Wednesday, December 16, 2015

D is for Do vs Don't

        D is for Do vs Don't.  So I decided to cheat a little bit on this one and pick two words because they are closely linked.  They remind me of a situation that starts to happen more and more the longer I am in the classroom: teaching siblings.  The tendency, after teaching one kid from a particular family, is to assume a younger sibling you teach later will be the same.  Anyone who has brothers and sisters would tell you it makes no sense, but we do it anyway.  Many times I have younger siblings who go out of their way to make sure I know they are not like their older siblings.  Quickly we figure out as teachers the error in our ways and realize how different the two are.  Don't is the younger sibling of Do.  Do sets the example.  Do is responsible.  Do takes care of your performance.  Don't is rebellious.  Don't likes chaos.  Don't hurts your performance.
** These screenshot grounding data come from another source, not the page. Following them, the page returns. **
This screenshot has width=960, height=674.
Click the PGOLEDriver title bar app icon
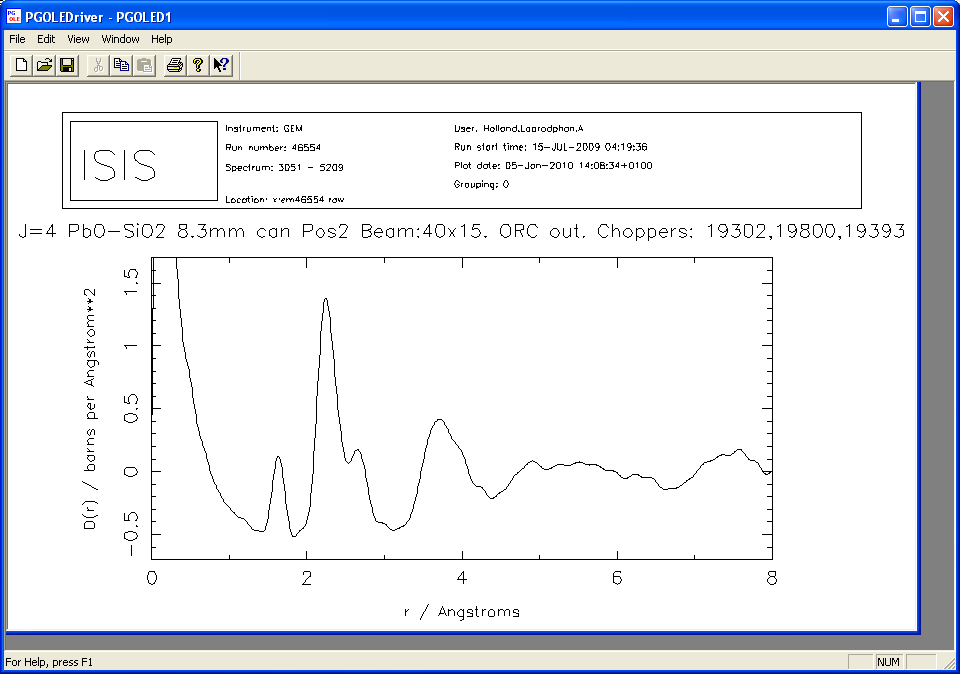click(x=14, y=15)
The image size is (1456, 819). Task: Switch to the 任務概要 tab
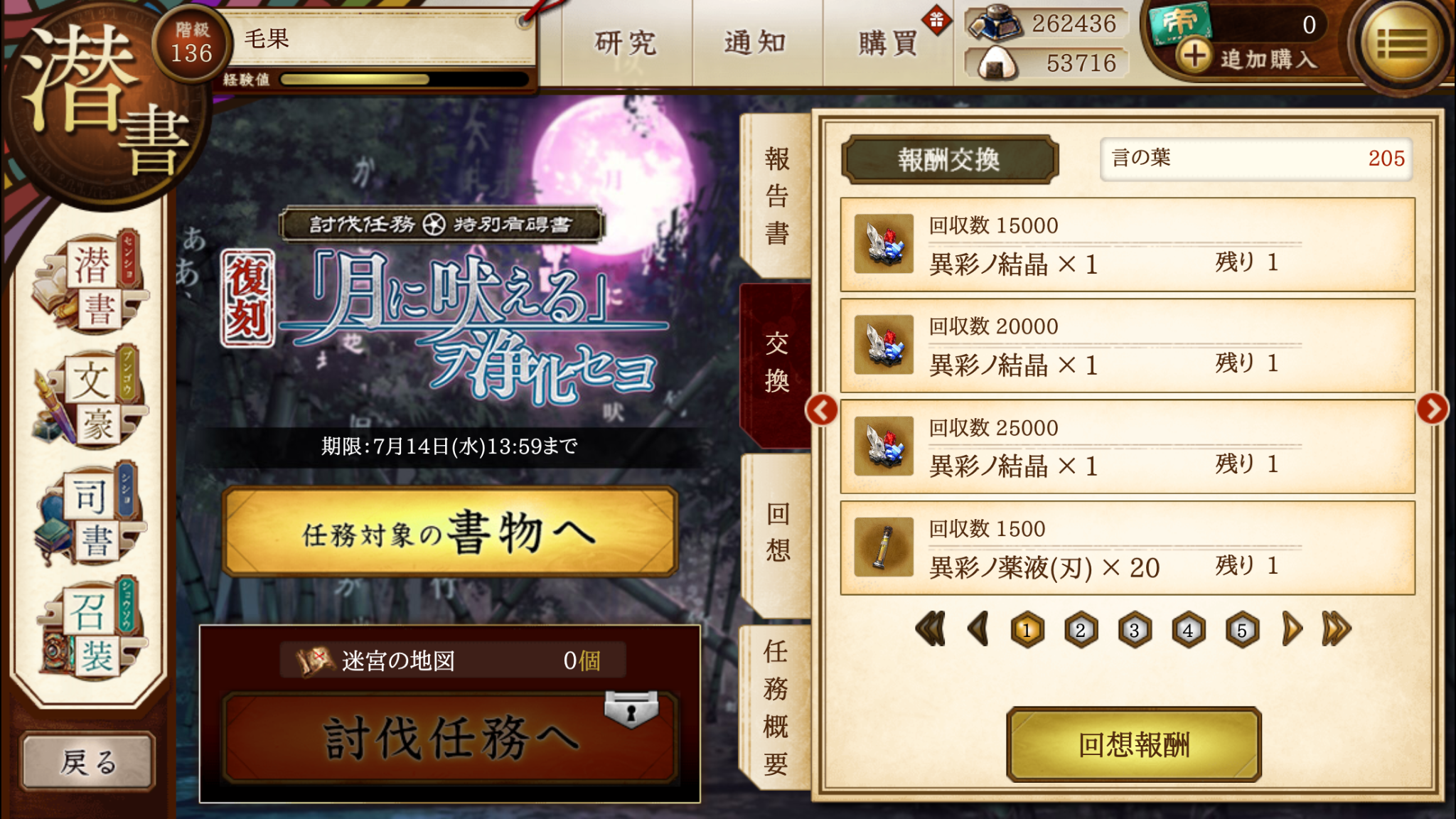click(775, 707)
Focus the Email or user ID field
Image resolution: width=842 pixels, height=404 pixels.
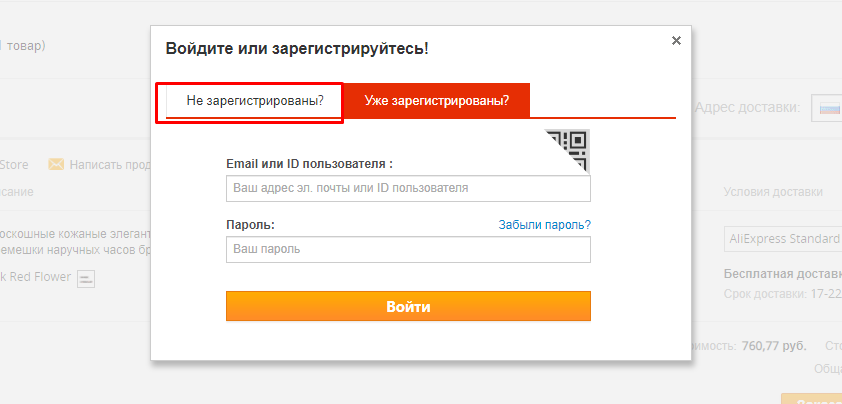pos(408,188)
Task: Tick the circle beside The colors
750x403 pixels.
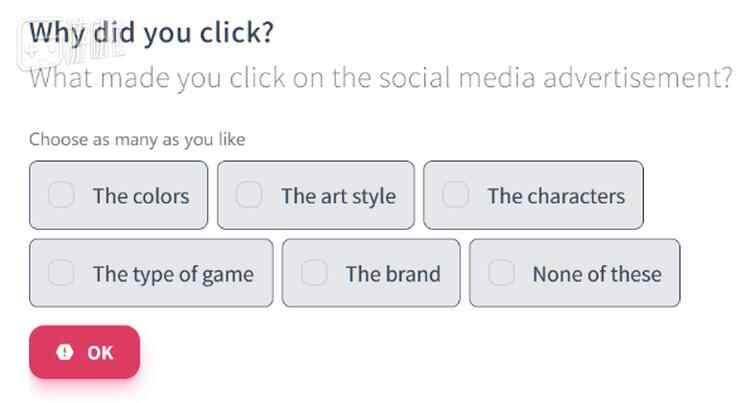Action: 62,195
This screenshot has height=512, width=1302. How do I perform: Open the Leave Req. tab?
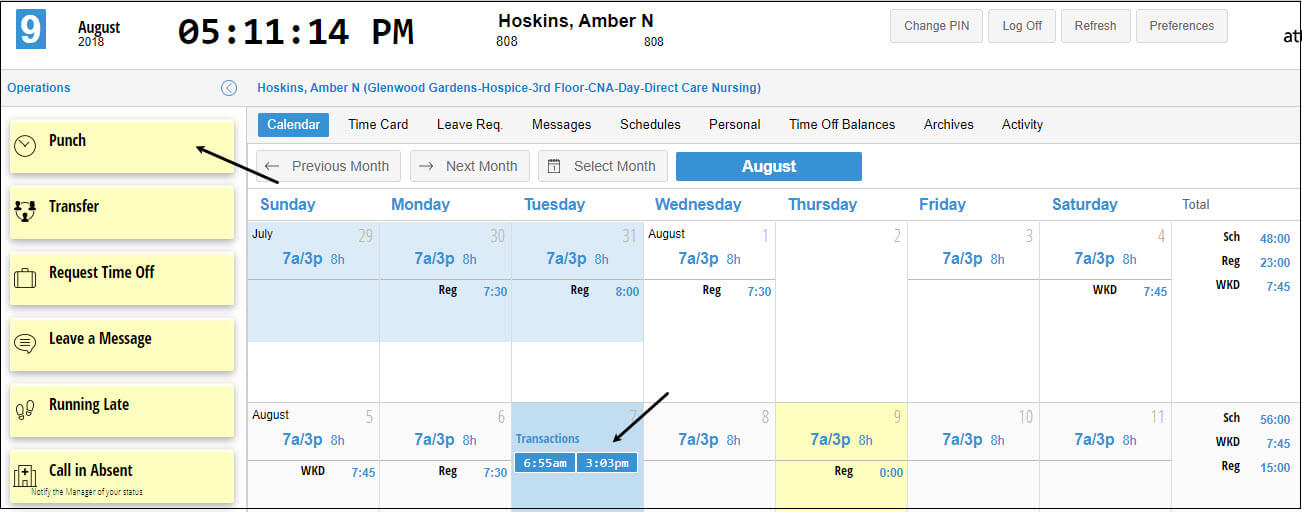pyautogui.click(x=469, y=125)
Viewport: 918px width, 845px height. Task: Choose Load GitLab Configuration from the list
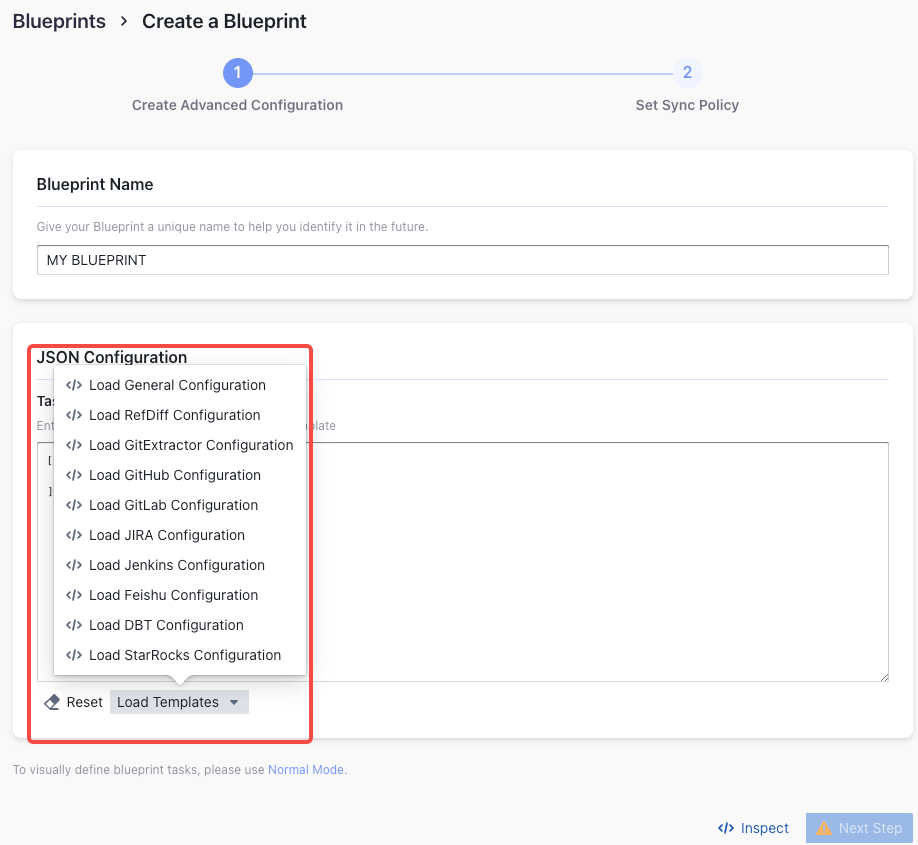(x=173, y=505)
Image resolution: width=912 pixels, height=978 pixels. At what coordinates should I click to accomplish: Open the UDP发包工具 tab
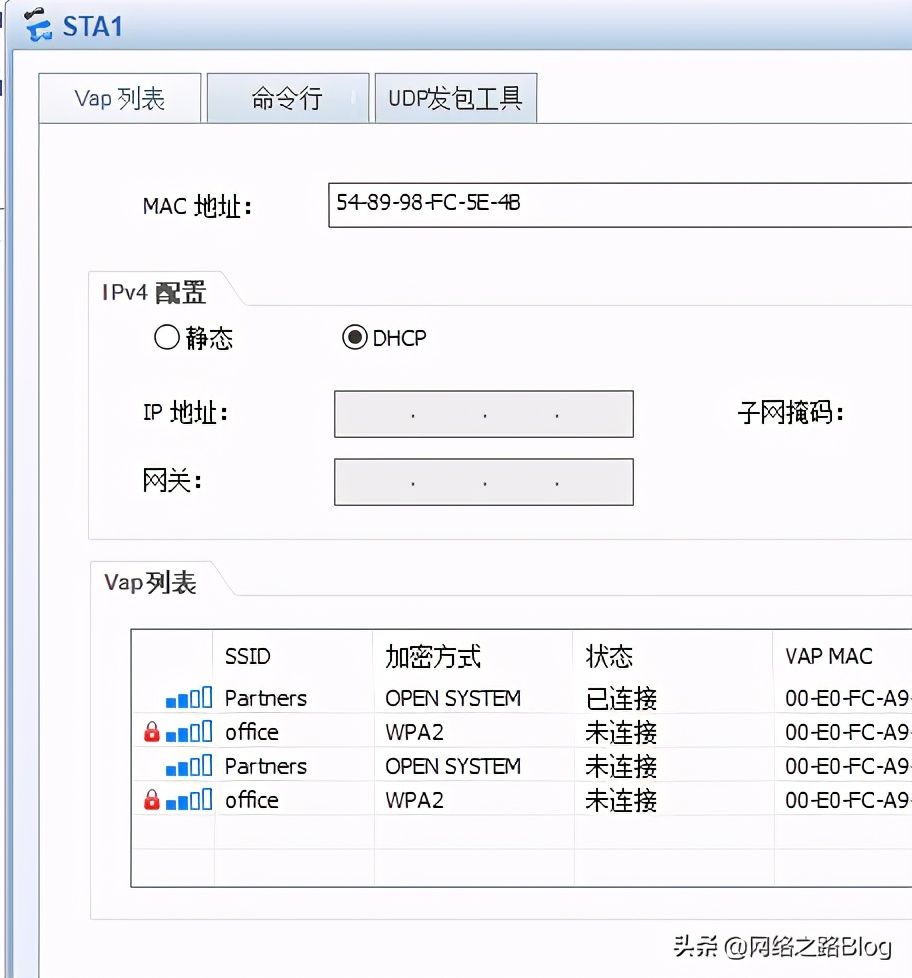click(455, 99)
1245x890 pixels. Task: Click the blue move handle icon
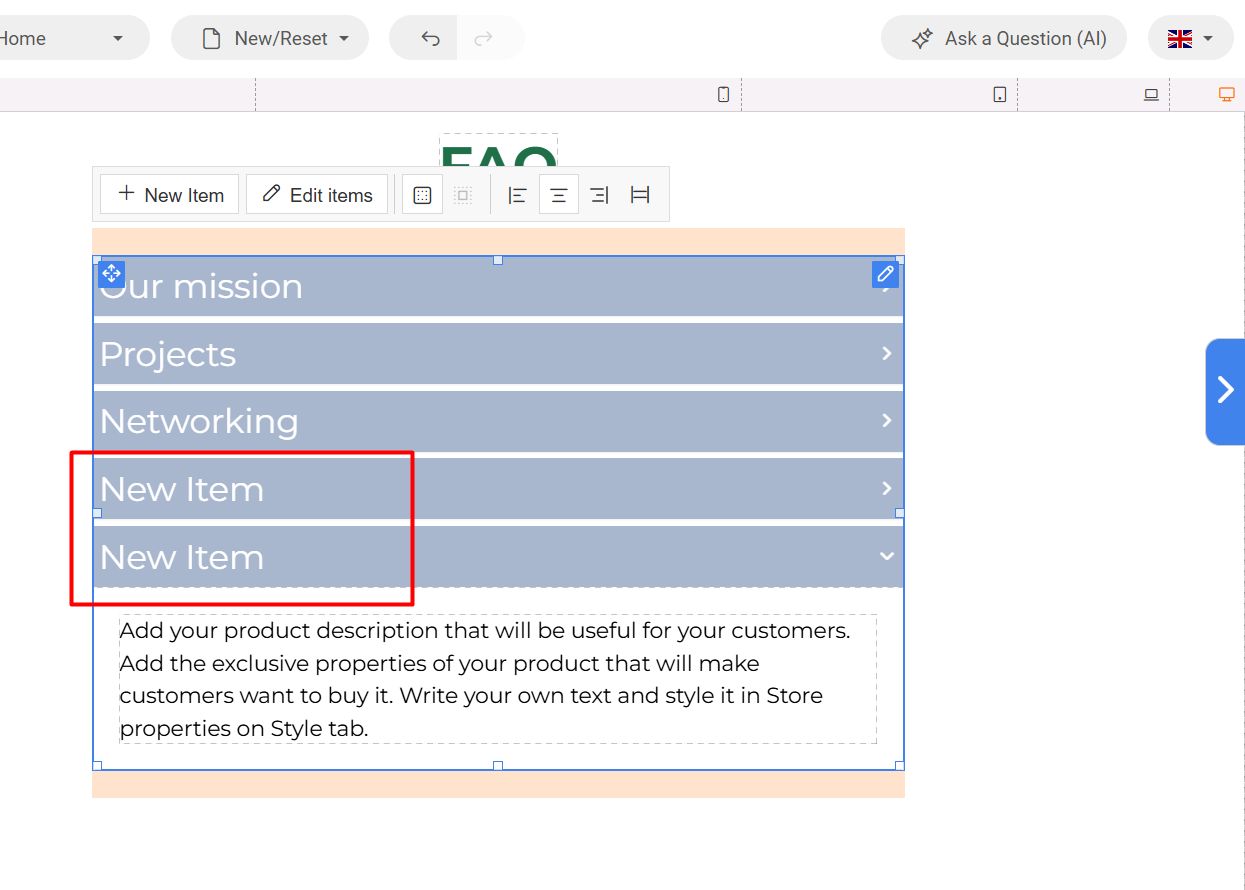pyautogui.click(x=111, y=273)
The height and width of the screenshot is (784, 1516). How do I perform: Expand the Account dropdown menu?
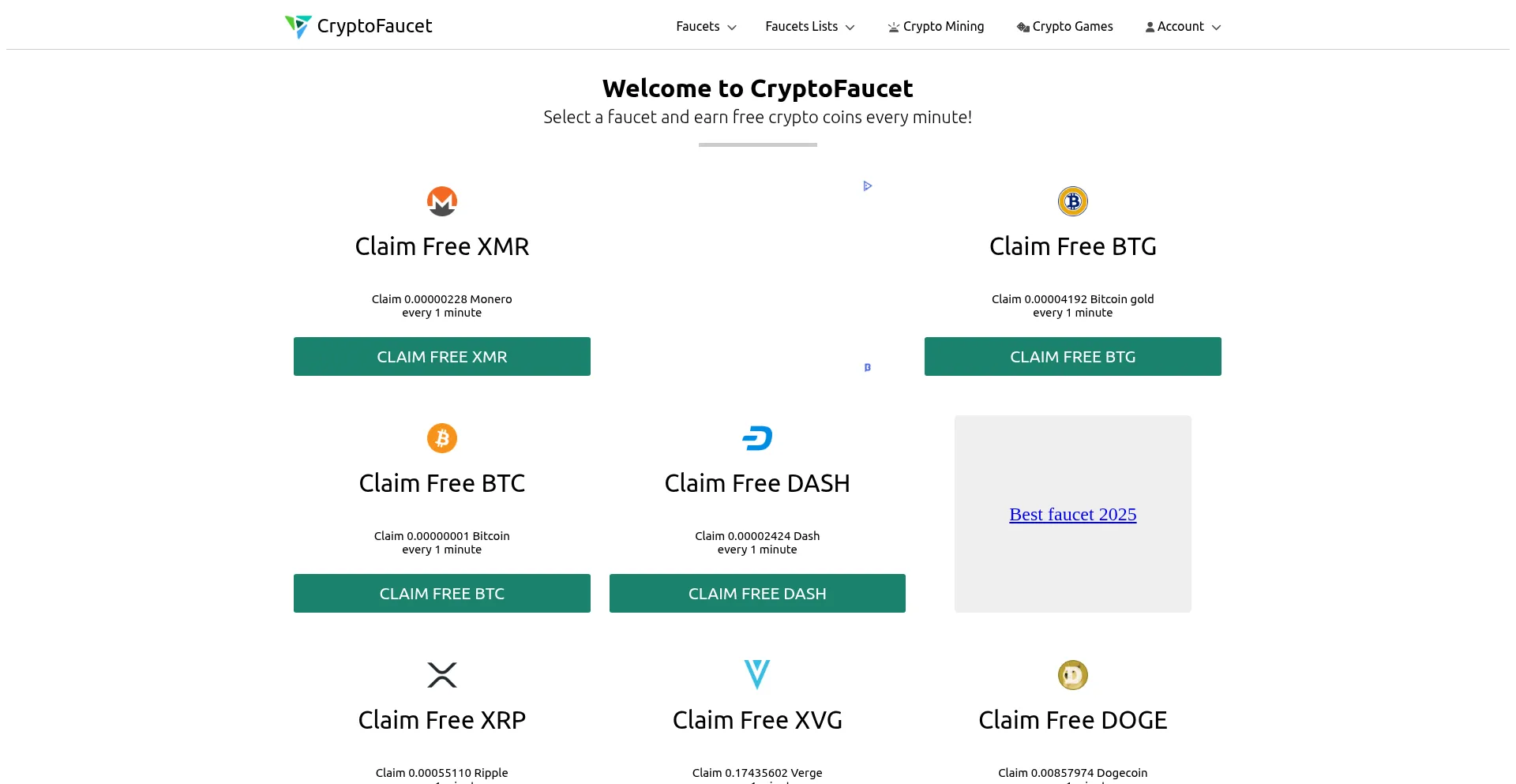pos(1182,26)
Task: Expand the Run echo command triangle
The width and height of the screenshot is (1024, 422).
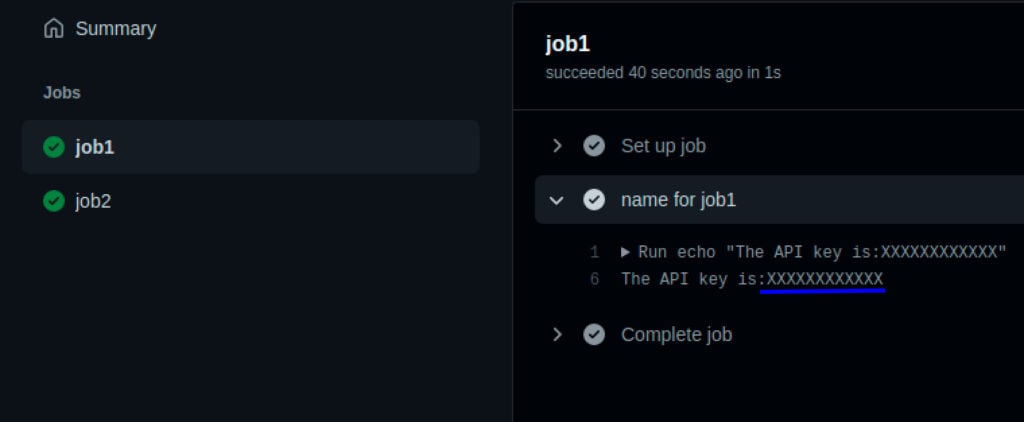Action: coord(626,252)
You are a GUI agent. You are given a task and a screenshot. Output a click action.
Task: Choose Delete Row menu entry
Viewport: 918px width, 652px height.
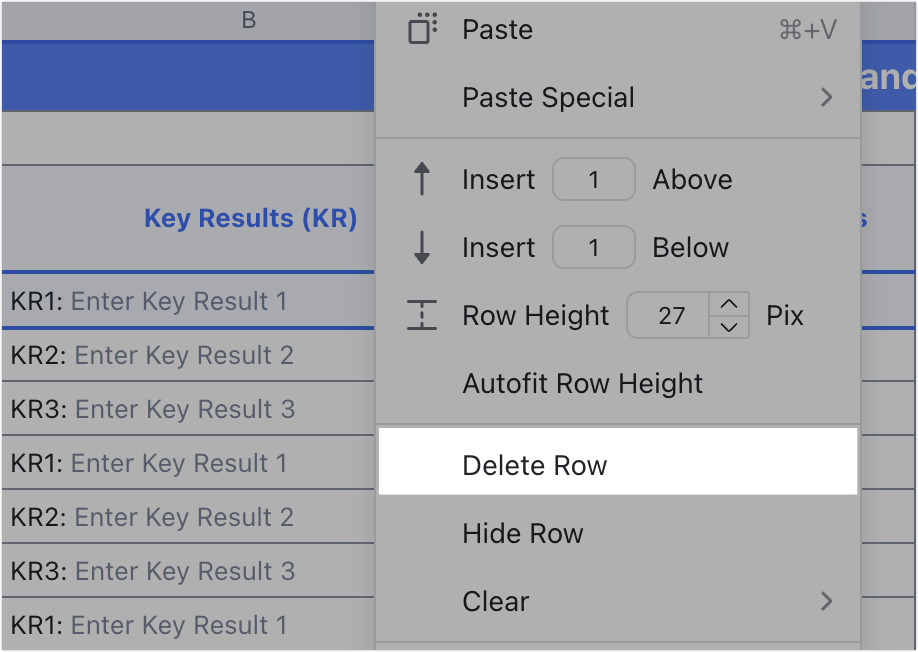click(618, 465)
        As an athlete, you want to focus on what you want to do.  "Make a quality pitch."  "Drive a ball to the outfield."  "Field it, and throw it to first base."  "Read a dirtball here."  As a coach, you want to instruct athletes as to what you want them to do, and you want to do so specifically.  All of the commands listed as self-talk for an athlete could easily be instructions from coach.  This is preferable to the alternative focus on Don't.  "Don't leave one out over the plate against this guy."  "Don't swing at this guy's curveball."  "Don't panic."  We have all been guilty of saying each of those sayings to ourselves, to athletes we have coached, or both.  Likewise, we have all probably felt the disappointment in ourselves or the disbelief in the athletes we coach who went on to leave one out over the plate, swing at the breaking ball, or panic.  I can still remember taking one of those brutal rounds of BP in college.  You know, the situational round that goes downhill fast.  You DON'T get on top of a hit-and-run.  You DON'T hit a ball to the right side to move the runner.  You DON'T drive a ball to the outfield with the infield in, and you DON'T hit a ball down and in the middle with them back.  Before you know, you are lucky to get the squeeze down and have a coach who asks how you could have possibly have had a round so bad.  I know, for me, in that round once one DON'T happened I thought over and over about the DON'T.  I was emotional instead of staying rational about what one swing meant.  I let that one swing allow for doubt and snowball into a bad round.  The easy fix would have been to move on and take the next swing in the round like I had taken so many prior.  Fortunately, those types of rounds stand out as the minority although they certainly happened more than once.  So in closing, I think the overall concept here is pretty clear.  Choose the older sibling Do as an athlete or a coach.  Focus on what you want to do.  Ignore the younger sibling Don't.  He's annoying, and we'd rather not have him around.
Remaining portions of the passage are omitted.